▶ _Work to do_:
How many of the lines below contain the string "This"? Reply with the number alone.

▶ _Dataset_:
※ ※ ※

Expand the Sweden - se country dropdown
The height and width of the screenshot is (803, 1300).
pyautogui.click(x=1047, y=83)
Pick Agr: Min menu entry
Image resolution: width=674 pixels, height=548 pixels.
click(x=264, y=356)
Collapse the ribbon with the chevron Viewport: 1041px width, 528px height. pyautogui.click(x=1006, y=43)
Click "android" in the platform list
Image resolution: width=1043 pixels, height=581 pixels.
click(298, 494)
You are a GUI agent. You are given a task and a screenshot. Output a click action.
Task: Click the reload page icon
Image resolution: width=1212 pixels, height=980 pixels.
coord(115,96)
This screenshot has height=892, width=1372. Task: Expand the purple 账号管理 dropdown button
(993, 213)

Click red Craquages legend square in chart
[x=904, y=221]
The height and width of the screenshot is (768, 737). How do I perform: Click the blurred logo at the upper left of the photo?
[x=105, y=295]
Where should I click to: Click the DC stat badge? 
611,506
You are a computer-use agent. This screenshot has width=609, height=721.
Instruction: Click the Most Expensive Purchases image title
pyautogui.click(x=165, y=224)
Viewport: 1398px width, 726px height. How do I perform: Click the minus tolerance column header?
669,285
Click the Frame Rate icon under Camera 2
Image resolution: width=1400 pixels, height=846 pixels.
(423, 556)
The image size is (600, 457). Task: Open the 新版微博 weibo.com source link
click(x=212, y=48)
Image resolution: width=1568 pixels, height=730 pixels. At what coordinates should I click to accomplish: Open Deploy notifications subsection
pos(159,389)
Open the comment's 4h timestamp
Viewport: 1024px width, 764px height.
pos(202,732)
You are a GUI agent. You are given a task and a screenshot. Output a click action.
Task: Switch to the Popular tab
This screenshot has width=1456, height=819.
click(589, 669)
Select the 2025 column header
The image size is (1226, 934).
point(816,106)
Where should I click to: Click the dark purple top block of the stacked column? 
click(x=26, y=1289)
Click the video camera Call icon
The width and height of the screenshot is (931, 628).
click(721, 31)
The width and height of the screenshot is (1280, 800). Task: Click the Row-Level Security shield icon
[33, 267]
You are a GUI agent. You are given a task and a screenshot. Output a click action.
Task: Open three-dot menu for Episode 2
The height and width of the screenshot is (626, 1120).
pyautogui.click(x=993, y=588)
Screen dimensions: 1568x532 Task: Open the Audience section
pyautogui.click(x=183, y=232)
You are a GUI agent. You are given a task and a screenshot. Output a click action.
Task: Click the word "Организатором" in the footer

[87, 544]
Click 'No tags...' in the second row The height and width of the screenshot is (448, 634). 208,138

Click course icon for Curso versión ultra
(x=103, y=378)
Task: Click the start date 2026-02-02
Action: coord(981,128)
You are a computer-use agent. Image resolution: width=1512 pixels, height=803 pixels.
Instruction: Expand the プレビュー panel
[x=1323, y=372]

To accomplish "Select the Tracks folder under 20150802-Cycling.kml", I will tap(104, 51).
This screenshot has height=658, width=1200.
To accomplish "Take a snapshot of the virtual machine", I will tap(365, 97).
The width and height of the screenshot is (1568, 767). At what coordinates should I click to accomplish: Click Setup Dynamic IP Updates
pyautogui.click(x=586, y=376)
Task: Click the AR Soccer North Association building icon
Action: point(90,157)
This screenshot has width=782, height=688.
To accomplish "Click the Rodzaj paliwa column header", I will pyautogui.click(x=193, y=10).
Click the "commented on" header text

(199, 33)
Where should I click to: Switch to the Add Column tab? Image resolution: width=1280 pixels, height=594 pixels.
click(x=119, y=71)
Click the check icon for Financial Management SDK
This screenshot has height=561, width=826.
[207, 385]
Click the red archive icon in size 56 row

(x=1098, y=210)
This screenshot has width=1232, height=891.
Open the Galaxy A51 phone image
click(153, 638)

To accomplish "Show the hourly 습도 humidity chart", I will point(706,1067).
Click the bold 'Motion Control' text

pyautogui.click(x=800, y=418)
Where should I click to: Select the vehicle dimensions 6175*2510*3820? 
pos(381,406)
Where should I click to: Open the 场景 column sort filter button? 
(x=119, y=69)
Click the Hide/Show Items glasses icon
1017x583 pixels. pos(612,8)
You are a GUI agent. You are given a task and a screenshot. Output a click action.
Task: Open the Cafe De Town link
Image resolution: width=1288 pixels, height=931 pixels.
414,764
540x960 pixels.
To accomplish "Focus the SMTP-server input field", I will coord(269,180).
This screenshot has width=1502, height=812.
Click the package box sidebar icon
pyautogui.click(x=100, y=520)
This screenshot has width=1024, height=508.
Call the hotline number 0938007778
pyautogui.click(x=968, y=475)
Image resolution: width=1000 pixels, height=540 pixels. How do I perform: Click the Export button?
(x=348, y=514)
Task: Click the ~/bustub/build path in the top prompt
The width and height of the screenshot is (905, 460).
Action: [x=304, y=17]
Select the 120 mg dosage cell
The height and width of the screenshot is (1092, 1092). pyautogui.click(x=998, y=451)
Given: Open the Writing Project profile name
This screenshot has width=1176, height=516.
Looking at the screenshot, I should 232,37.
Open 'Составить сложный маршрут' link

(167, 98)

※ ※ ※

▶ _Exercise result_:
10